◆ ASSIGNMENT 1
Could you copy out the stretch of the Brownsville museum article from "Rico said to" through "believing in themselves.", substituting "religious views" for "spiritual beliefs"?
◆ ASSIGNMENT 2
Can you write what comes next in the article about the Brownsville Museum of Fine Art exhibit, picking up after its final sentence?

◆ SOURCE TEXT
The Brownsville Museum of Fine Art kicked off a multi-exhibit event on Wednesday where three artists from Texas are showcasing their work for the community.
The opening marks the first reception celebration the museum has hosted after more than one year due to COVID-19.
Gaby Rico, an artist who resides in Edinburg and a Reynosa native, is showing her exhibit “Indivisible.” She said she is a self-taught artist and became interested in the arts when she attended elementary school. She remembers going through the art books and seeing different paintings from artists from all over the world.
“I have my very first painting in this exhibit and I also have a piece that I only work on it on my birthday, so I’ve been working on that piece for 12 years,” she said.
“I just try to get a lot of time to work on my art. Some people think that painting is just having fun, but actually working on an exhibition is hard work.”
Rico said to her “indivisible” means the acceptance of different spiritual beliefs and not allowing those differences to divide us. She said to her, it’s the same thing, the same energy, no matter how we call it.
She said supporting local artists is important because it motivates other artists to keep working, keep creating and keep believing in themselves.
“We have a lot of local talent in the Valley. And we should be proud of them, we need to exhibit them and to also be proud of the museum. This museum is such a great venue for artists to exhibit their work.”

◆ INFORMATION PROVIDED
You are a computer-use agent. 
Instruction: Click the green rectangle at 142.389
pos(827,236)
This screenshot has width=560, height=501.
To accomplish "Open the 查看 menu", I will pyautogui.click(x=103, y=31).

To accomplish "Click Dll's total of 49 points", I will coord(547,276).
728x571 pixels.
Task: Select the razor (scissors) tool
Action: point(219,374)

◆ EXERCISE RESPONSE 1
Rico said to her “indivisible” means the acceptance of different religious views and not allowing those differences to divide us. She said to her, it’s the same thing, the same energy, no matter how we call it.
She said supporting local artists is important because it motivates other artists to keep working, keep creating and keep believing in themselves.

◆ EXERCISE RESPONSE 2
Andy Villarreal, an artist from San Antonio who is also exhibiting his work, said his inspiration for “Indigenous warriors and rituals of Mesoamerica” comes from the indigenous cultures from Mexico, primarily the Mayan.
He said he is very interested in the cultures and that he has been to Yucatan several times, including the architectural sites to learn more about the culture, the people, the history and the art of those times.
“I’ve been working on this theme for about 15 years and it continues to develop and evolve, progress and change. I have a lot of respect for Mexico, I have a lot of respect for the culture of Mexico and this work pays homage to the past. It deals with the past, it deals with the present and it even deals with the future,” he said.
Villarreal said since he was a kid he knew he wanted to be an artist and that his work touches a lot different elements that he uses in an abstract way. He added he enjoys working with this theme because he has such a passion for Mexico and its culture.
“Some artists do art that represent the culture and the time that we live in and it’s a reflection of who you are, as an identity, as a race and as people,” he said.
Octavio Quintanilla, a local artist who recently moved to San Antonio, said his exhibit “Nepantlarte,” is a combination of two words “Nepantla” and “Arte.” He said he defines Nepantla as a state of being between two worlds, two ways of existence.
“The concept behind it is that I try to capture my experience with Nepantla, living between cumbia and heavy metal, living between Spanish and English, living between two cultures. I was born in Texas but I lived 9 years of my life in Mexico,” he said.
He painted famous figures that have inspired him such as Sylvia Plath, Frida Kahlo, La Virgen de Guadalupe, El Chavo del Ocho, Cesar Chavez, Carlos Fuentes and Ernest Hemingway.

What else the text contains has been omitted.